## EXTRACTED INFORMATION

[Start of section]

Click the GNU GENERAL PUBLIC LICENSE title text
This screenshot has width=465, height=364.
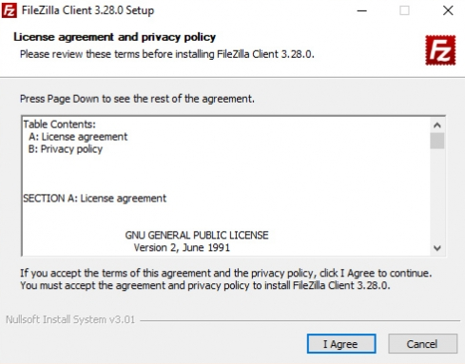(197, 235)
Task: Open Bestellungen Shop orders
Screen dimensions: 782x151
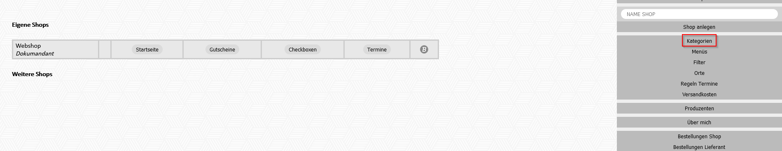Action: 699,136
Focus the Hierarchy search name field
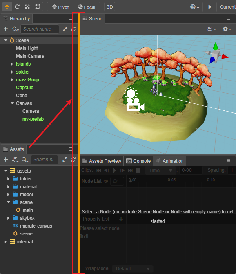 [40, 29]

[End of section]

## TASK PROMPT
Copy the listing verbatim, omitting images.

## WRITTEN SOLUTION
Click the GNU GENERAL PUBLIC LICENSE title text
This screenshot has width=465, height=364.
(197, 235)
Task: Open Bestellungen Shop orders
Screen dimensions: 782x151
Action: 699,136
Focus the Hierarchy search name field
 [40, 29]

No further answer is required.